The deficits in the Scottish education system are not down to the quality of teaching, it says, arguing that new teachers, their training and the continuing professional development they receive are all better than they have ever been. Therefore, it concludes, the problem factor is the way schools are managed. But one does not imply the other.
It could be, for instance, that having councils run schools is not working as well as it could because they are under-resourced, as teachers union the EIS claims. Or because the efforts of councils to run a truly comprehensive state education system are being undermined – in Glasgow, say, by the flight of middle class families to schools outwith the city, or in Edinburgh by the high numbers opting for private schooling.

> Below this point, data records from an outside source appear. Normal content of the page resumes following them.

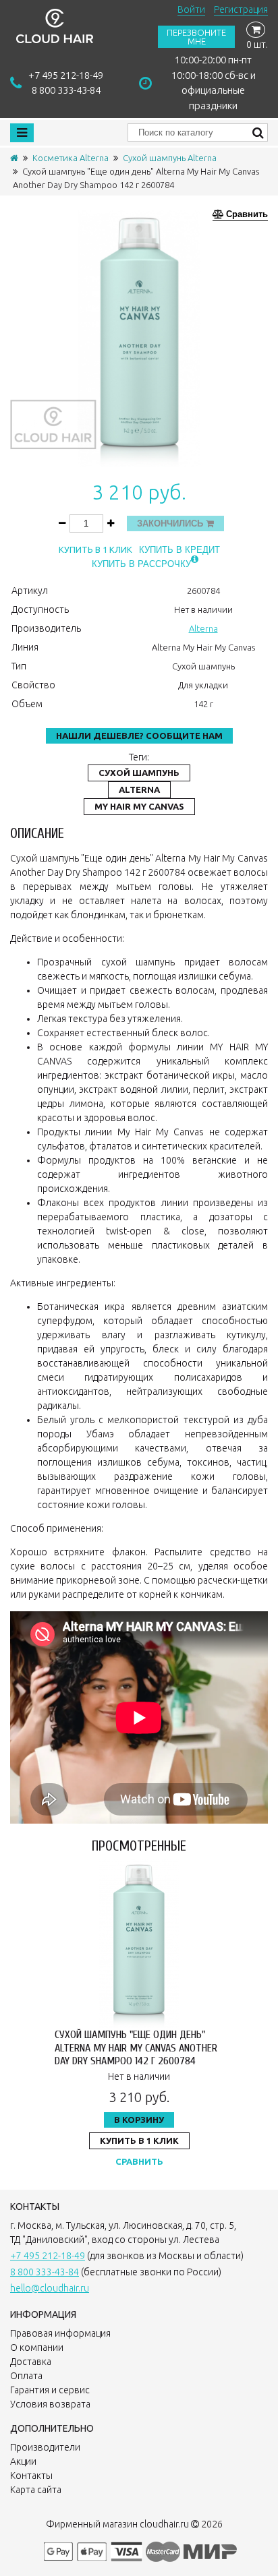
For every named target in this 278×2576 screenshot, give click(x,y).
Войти (191, 9)
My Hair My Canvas (139, 806)
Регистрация (241, 9)
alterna (139, 789)
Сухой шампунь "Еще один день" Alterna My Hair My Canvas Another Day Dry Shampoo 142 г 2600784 (136, 2047)
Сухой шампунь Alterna (170, 157)
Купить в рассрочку (141, 564)
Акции (23, 2461)
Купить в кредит (179, 549)
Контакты (31, 2475)
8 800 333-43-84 (66, 90)
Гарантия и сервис (50, 2390)
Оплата (26, 2375)
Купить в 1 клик (95, 549)
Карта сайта (35, 2489)
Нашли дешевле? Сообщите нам (139, 735)
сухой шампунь (139, 772)
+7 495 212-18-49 (65, 75)
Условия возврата (50, 2404)
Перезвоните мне (196, 37)
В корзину (139, 2119)
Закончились (171, 523)
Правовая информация (60, 2333)
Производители (45, 2447)
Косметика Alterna (70, 157)
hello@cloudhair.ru (49, 2288)
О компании (36, 2347)
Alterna (203, 628)
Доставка (30, 2361)
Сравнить (139, 2161)
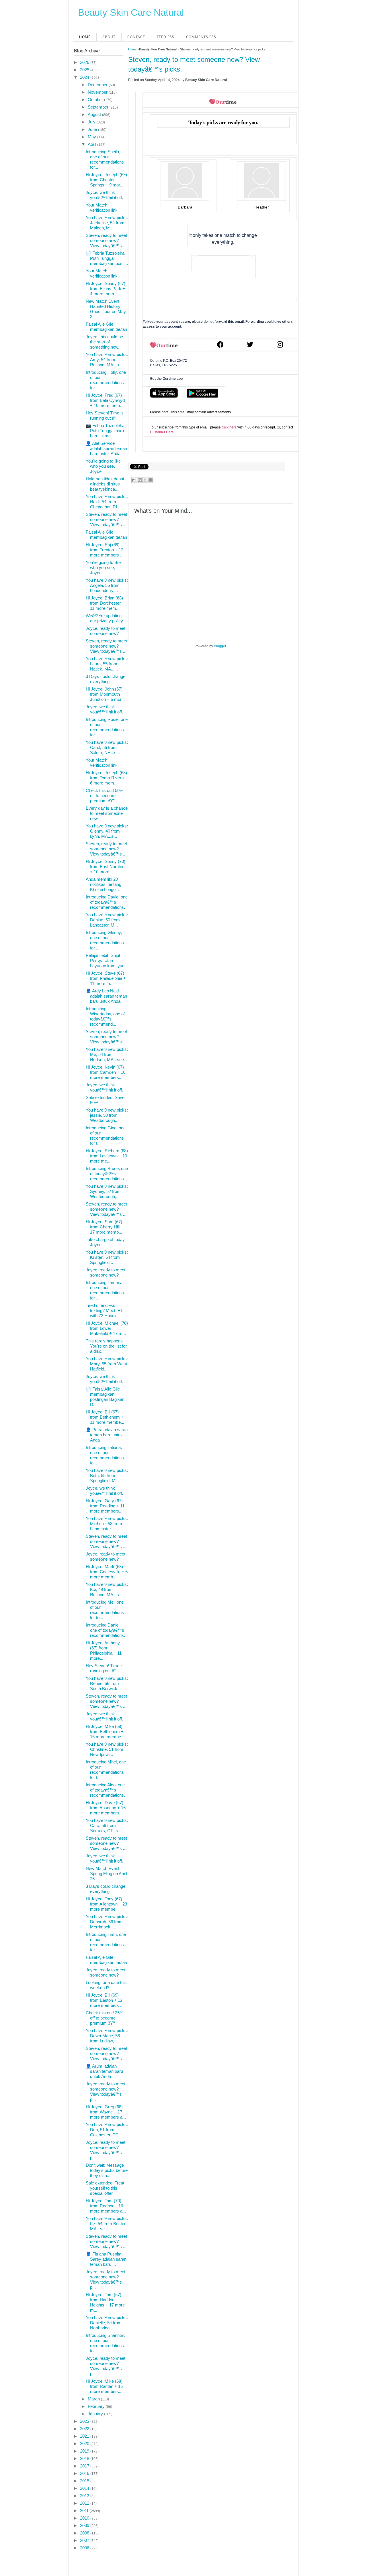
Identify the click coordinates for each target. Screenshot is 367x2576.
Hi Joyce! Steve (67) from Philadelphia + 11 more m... (106, 978)
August (95, 114)
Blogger (220, 646)
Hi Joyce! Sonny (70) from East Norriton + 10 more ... (105, 866)
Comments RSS (201, 36)
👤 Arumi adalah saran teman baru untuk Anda (104, 2071)
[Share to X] (145, 480)
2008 (85, 2532)
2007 (85, 2540)
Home (85, 36)
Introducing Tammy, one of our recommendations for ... (105, 1290)
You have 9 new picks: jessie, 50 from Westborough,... (107, 1115)
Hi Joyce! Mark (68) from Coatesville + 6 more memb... (107, 1571)
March (94, 2398)
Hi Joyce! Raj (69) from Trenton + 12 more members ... (105, 549)
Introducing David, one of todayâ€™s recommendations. (107, 902)
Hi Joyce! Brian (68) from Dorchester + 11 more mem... (105, 603)
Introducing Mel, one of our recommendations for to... (105, 1610)
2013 (85, 2495)
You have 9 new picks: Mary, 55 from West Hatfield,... (107, 1363)
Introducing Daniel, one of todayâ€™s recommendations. (105, 1630)
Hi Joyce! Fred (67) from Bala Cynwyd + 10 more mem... (105, 400)
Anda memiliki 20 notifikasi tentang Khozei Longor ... (104, 884)
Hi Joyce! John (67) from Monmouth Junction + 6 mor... (105, 694)
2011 (85, 2510)
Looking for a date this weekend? (106, 1985)
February (97, 2406)
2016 (85, 2473)
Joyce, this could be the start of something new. (104, 341)
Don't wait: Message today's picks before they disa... (107, 2170)
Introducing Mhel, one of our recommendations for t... (106, 1769)
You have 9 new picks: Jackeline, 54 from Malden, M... (107, 222)
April (92, 144)
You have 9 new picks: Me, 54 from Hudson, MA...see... (107, 1054)
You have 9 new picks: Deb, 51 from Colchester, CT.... (107, 2129)
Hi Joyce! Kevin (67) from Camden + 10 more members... (105, 1072)
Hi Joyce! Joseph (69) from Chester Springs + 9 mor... (106, 179)
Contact (136, 36)
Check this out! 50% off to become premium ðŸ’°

However, if it is accepted that there is a need for change, the commission argues that it should be thoroughgoing. That would mean radical change to the role of quangos such as Education Scotland, which inspects schools and has a quality improvement role, and reconsidering the role of the Scottish Qualifications Authority. Schools should be free to use the services of other providers of examinations, including potentially in he private sector, while the use of inspections should be reviewed - as there is no evidence they make a difference to performance.
The proposals are strongly supportive of the Scottish Government’s existing plans for giving headteachers greater autonomy and more direct funding to schools. But the commission goes significantly further in suggesting that schools should be free to seek support from a wide range of sources including the private sector and that school clusters could engage business managers to help run budgets.
For some, this will sound rather too like the kind of marketisation of the health service which has been deeply unpopular, particularly south of the border. As the commission admits, there would also be a significant impact on local democracy, breaking the link between what is done in schools and accountability at the ballot box. It is a risk the commission appears sanguine about - but it is a significant problem.
In this much, the commission is right. If the management of schools, and their budgets and the provision of educational support services is no longer to form part of a council’s role, the question arises about what councils are for This would be an opportune time, the report says, to look more broadly at the functions of councils and set out a positive vision for the future.
There is certainly a need to look at Scotland’s local authority structure and whether having 32 councils of such varied size is a model which has exhausted its usefulness.
How schools are best managed is nevertheless a different debate and there are positives and dangers in the commission’s proposals. Its report is a provocative contribution to that discussion, if not an entirely convincing one.